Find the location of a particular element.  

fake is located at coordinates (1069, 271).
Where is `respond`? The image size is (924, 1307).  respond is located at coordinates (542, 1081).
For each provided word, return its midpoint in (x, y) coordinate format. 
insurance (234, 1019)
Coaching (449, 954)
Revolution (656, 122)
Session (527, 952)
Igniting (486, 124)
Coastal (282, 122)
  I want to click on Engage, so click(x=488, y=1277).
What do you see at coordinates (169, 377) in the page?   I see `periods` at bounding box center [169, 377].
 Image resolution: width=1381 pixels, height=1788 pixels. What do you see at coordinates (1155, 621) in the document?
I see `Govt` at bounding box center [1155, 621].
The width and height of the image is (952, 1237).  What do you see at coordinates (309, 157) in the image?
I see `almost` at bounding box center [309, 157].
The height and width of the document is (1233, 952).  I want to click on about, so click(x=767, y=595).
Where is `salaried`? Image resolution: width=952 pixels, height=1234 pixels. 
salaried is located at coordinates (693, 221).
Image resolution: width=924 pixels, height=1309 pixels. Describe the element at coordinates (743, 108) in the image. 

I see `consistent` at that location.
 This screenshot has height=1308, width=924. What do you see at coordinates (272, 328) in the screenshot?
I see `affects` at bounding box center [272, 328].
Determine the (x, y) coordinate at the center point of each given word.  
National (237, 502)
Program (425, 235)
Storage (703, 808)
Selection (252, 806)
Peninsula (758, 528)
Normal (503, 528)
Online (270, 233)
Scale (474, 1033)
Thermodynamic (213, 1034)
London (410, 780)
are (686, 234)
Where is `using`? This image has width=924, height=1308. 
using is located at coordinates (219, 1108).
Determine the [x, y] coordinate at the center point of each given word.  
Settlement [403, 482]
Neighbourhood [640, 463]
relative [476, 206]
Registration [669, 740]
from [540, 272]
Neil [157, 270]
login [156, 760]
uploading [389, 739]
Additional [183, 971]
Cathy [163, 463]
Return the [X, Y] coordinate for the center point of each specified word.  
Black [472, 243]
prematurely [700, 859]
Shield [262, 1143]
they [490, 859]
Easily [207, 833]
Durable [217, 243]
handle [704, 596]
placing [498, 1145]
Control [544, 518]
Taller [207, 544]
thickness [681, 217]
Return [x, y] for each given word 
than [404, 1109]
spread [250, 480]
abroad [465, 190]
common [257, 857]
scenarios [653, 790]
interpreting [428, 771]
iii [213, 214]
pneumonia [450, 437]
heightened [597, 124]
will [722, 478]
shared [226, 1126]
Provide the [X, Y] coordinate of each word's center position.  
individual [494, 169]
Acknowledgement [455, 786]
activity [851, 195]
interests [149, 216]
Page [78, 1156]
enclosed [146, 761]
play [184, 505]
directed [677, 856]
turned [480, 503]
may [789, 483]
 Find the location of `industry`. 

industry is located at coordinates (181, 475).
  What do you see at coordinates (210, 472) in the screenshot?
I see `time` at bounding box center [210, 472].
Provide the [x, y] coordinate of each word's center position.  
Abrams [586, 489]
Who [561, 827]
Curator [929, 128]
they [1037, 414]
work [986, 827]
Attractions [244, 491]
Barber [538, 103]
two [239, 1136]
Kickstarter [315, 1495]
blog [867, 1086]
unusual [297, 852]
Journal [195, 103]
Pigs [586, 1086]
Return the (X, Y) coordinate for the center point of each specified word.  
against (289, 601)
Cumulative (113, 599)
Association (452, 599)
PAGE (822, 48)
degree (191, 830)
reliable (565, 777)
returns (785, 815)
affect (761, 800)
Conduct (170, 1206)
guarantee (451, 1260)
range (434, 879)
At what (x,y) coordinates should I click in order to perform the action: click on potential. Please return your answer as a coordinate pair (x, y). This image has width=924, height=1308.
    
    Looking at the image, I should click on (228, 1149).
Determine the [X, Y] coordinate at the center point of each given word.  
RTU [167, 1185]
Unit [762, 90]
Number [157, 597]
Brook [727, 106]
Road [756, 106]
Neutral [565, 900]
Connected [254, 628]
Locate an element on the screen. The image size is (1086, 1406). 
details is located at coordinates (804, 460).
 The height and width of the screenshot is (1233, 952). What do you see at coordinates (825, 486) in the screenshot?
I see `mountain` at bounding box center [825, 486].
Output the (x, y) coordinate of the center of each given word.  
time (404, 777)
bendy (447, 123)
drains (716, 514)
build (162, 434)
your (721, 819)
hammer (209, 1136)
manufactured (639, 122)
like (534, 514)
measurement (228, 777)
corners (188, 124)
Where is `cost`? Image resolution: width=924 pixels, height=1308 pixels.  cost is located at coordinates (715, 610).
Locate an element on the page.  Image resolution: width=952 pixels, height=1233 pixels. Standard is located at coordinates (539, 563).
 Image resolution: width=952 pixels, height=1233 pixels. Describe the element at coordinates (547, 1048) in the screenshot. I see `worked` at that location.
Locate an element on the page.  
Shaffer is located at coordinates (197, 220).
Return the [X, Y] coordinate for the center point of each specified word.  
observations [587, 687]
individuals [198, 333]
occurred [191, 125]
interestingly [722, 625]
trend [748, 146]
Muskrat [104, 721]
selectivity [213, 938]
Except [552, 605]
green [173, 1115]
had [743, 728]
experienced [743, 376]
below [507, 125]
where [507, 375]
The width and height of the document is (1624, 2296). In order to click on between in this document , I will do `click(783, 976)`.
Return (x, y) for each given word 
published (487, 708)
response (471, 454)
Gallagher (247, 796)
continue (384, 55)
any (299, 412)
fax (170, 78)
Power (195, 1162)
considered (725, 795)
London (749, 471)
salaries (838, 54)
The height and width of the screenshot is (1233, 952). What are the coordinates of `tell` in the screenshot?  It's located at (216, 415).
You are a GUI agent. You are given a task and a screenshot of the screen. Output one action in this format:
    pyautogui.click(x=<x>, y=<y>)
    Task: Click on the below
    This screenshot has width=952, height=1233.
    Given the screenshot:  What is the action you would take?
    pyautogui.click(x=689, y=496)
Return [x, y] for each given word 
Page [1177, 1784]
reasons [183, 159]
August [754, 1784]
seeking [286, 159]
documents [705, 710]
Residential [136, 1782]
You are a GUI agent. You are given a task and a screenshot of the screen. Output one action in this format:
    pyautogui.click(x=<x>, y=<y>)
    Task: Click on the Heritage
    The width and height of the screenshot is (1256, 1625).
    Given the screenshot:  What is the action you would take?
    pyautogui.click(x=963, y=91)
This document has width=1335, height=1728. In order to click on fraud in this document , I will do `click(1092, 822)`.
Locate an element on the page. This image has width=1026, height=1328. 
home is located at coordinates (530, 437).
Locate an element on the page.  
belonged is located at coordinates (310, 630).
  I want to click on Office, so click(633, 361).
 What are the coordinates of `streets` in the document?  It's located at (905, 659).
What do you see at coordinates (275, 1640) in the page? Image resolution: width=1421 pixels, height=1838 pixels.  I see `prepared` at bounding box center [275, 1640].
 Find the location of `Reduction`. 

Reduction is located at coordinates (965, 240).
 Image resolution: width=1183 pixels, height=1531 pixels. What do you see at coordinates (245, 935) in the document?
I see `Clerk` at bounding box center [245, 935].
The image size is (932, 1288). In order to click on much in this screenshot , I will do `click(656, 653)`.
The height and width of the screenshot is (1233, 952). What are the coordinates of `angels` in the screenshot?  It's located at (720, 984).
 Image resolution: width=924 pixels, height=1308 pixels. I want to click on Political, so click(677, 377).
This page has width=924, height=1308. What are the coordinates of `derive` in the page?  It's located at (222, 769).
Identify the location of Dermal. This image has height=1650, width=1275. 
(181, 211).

################

▸ **SET EXERCISE**: Copy out every one of the rows above word for word, with no changes.

▸ **SOLUTION**:
Find the location of a particular element.  

fake is located at coordinates (1069, 271).
Where is `respond`? The image size is (924, 1307).  respond is located at coordinates (542, 1081).
For each provided word, return its midpoint in (x, y) coordinate format. 
insurance (234, 1019)
Coaching (449, 954)
Revolution (656, 122)
Session (527, 952)
Igniting (486, 124)
Coastal (282, 122)
  I want to click on Engage, so click(x=488, y=1277).
What do you see at coordinates (169, 377) in the page?   I see `periods` at bounding box center [169, 377].
 Image resolution: width=1381 pixels, height=1788 pixels. What do you see at coordinates (1155, 621) in the document?
I see `Govt` at bounding box center [1155, 621].
The width and height of the image is (952, 1237).  What do you see at coordinates (309, 157) in the image?
I see `almost` at bounding box center [309, 157].
The height and width of the document is (1233, 952).  I want to click on about, so click(x=767, y=595).
Where is `salaried`? Image resolution: width=952 pixels, height=1234 pixels. 
salaried is located at coordinates (693, 221).
Image resolution: width=924 pixels, height=1309 pixels. Describe the element at coordinates (743, 108) in the image. 

I see `consistent` at that location.
 This screenshot has height=1308, width=924. What do you see at coordinates (272, 328) in the screenshot?
I see `affects` at bounding box center [272, 328].
Determine the (x, y) coordinate at the center point of each given word.  
National (237, 502)
Program (425, 235)
Storage (703, 808)
Selection (252, 806)
Peninsula (758, 528)
Normal (503, 528)
Online (270, 233)
Scale (474, 1033)
Thermodynamic (213, 1034)
London (410, 780)
are (686, 234)
Where is `using`? This image has width=924, height=1308. 
using is located at coordinates (219, 1108).
Determine the [x, y] coordinate at the center point of each given word.  
Settlement [403, 482]
Neighbourhood [640, 463]
relative [476, 206]
Registration [669, 740]
from [540, 272]
Neil [157, 270]
login [156, 760]
uploading [389, 739]
Additional [183, 971]
Cathy [163, 463]
Return the [X, Y] coordinate for the center point of each specified word.  
Black [472, 243]
prematurely [700, 859]
Shield [262, 1143]
they [490, 859]
Easily [207, 833]
Durable [217, 243]
handle [704, 596]
placing [498, 1145]
Control [544, 518]
Taller [207, 544]
thickness [681, 217]
Return [x, y] for each given word 
than [404, 1109]
spread [250, 480]
abroad [465, 190]
common [257, 857]
scenarios [653, 790]
interpreting [428, 771]
iii [213, 214]
pneumonia [450, 437]
heightened [597, 124]
will [722, 478]
shared [226, 1126]
Provide the [X, Y] coordinate of each word's center position.  
individual [494, 169]
Acknowledgement [455, 786]
activity [851, 195]
interests [149, 216]
Page [78, 1156]
enclosed [146, 761]
play [184, 505]
directed [677, 856]
turned [480, 503]
may [789, 483]
 Find the location of `industry`. 

industry is located at coordinates (181, 475).
  What do you see at coordinates (210, 472) in the screenshot?
I see `time` at bounding box center [210, 472].
Provide the [x, y] coordinate of each word's center position.  
Abrams [586, 489]
Who [561, 827]
Curator [929, 128]
they [1037, 414]
work [986, 827]
Attractions [244, 491]
Barber [538, 103]
two [239, 1136]
Kickstarter [315, 1495]
blog [867, 1086]
unusual [297, 852]
Journal [195, 103]
Pigs [586, 1086]
Return the (X, Y) coordinate for the center point of each specified word.  
against (289, 601)
Cumulative (113, 599)
Association (452, 599)
PAGE (822, 48)
degree (191, 830)
reliable (565, 777)
returns (785, 815)
affect (761, 800)
Conduct (170, 1206)
guarantee (451, 1260)
range (434, 879)
At what (x,y) coordinates should I click in order to perform the action: click on potential. Please return your answer as a coordinate pair (x, y). This image has width=924, height=1308.
    
    Looking at the image, I should click on (228, 1149).
Determine the [X, Y] coordinate at the center point of each given word.  
RTU [167, 1185]
Unit [762, 90]
Number [157, 597]
Brook [727, 106]
Road [756, 106]
Neutral [565, 900]
Connected [254, 628]
Locate an element on the screen. The image size is (1086, 1406). 
details is located at coordinates (804, 460).
 The height and width of the screenshot is (1233, 952). What do you see at coordinates (825, 486) in the screenshot?
I see `mountain` at bounding box center [825, 486].
Output the (x, y) coordinate of the center of each given word.  
time (404, 777)
bendy (447, 123)
drains (716, 514)
build (162, 434)
your (721, 819)
hammer (209, 1136)
manufactured (639, 122)
like (534, 514)
measurement (228, 777)
corners (188, 124)
Where is `cost`? Image resolution: width=924 pixels, height=1308 pixels.  cost is located at coordinates (715, 610).
Locate an element on the page.  Image resolution: width=952 pixels, height=1233 pixels. Standard is located at coordinates (539, 563).
 Image resolution: width=952 pixels, height=1233 pixels. Describe the element at coordinates (547, 1048) in the screenshot. I see `worked` at that location.
Locate an element on the page.  
Shaffer is located at coordinates (197, 220).
Return the [X, Y] coordinate for the center point of each specified word.  
observations [587, 687]
individuals [198, 333]
occurred [191, 125]
interestingly [722, 625]
trend [748, 146]
Muskrat [104, 721]
selectivity [213, 938]
Except [552, 605]
green [173, 1115]
had [743, 728]
experienced [743, 376]
below [507, 125]
where [507, 375]
The width and height of the document is (1624, 2296). In order to click on between in this document , I will do `click(783, 976)`.
Return (x, y) for each given word 
published (487, 708)
response (471, 454)
Gallagher (247, 796)
continue (384, 55)
any (299, 412)
fax (170, 78)
Power (195, 1162)
considered (725, 795)
London (749, 471)
salaries (838, 54)
The height and width of the screenshot is (1233, 952). What are the coordinates of `tell` in the screenshot?  It's located at (216, 415).
You are a GUI agent. You are given a task and a screenshot of the screen. Output one action in this format:
    pyautogui.click(x=<x>, y=<y>)
    Task: Click on the below
    This screenshot has width=952, height=1233.
    Given the screenshot:  What is the action you would take?
    pyautogui.click(x=689, y=496)
Return [x, y] for each given word 
Page [1177, 1784]
reasons [183, 159]
August [754, 1784]
seeking [286, 159]
documents [705, 710]
Residential [136, 1782]
You are a GUI agent. You are given a task and a screenshot of the screen. Output one action in this format:
    pyautogui.click(x=<x>, y=<y>)
    Task: Click on the Heritage
    The width and height of the screenshot is (1256, 1625).
    Given the screenshot:  What is the action you would take?
    pyautogui.click(x=963, y=91)
This document has width=1335, height=1728. In order to click on fraud in this document , I will do `click(1092, 822)`.
Locate an element on the page. This image has width=1026, height=1328. 
home is located at coordinates (530, 437).
Locate an element on the page.  
belonged is located at coordinates (310, 630).
  I want to click on Office, so click(633, 361).
 What are the coordinates of `streets` in the document?  It's located at (905, 659).
What do you see at coordinates (275, 1640) in the page? Image resolution: width=1421 pixels, height=1838 pixels.  I see `prepared` at bounding box center [275, 1640].
 Find the location of `Reduction`. 

Reduction is located at coordinates (965, 240).
 Image resolution: width=1183 pixels, height=1531 pixels. What do you see at coordinates (245, 935) in the document?
I see `Clerk` at bounding box center [245, 935].
The image size is (932, 1288). In order to click on much in this screenshot , I will do `click(656, 653)`.
The height and width of the screenshot is (1233, 952). What are the coordinates of `angels` in the screenshot?  It's located at (720, 984).
 Image resolution: width=924 pixels, height=1308 pixels. I want to click on Political, so click(677, 377).
This page has width=924, height=1308. What are the coordinates of `derive` in the page?  It's located at (222, 769).
Identify the location of Dermal. This image has height=1650, width=1275. 
(181, 211).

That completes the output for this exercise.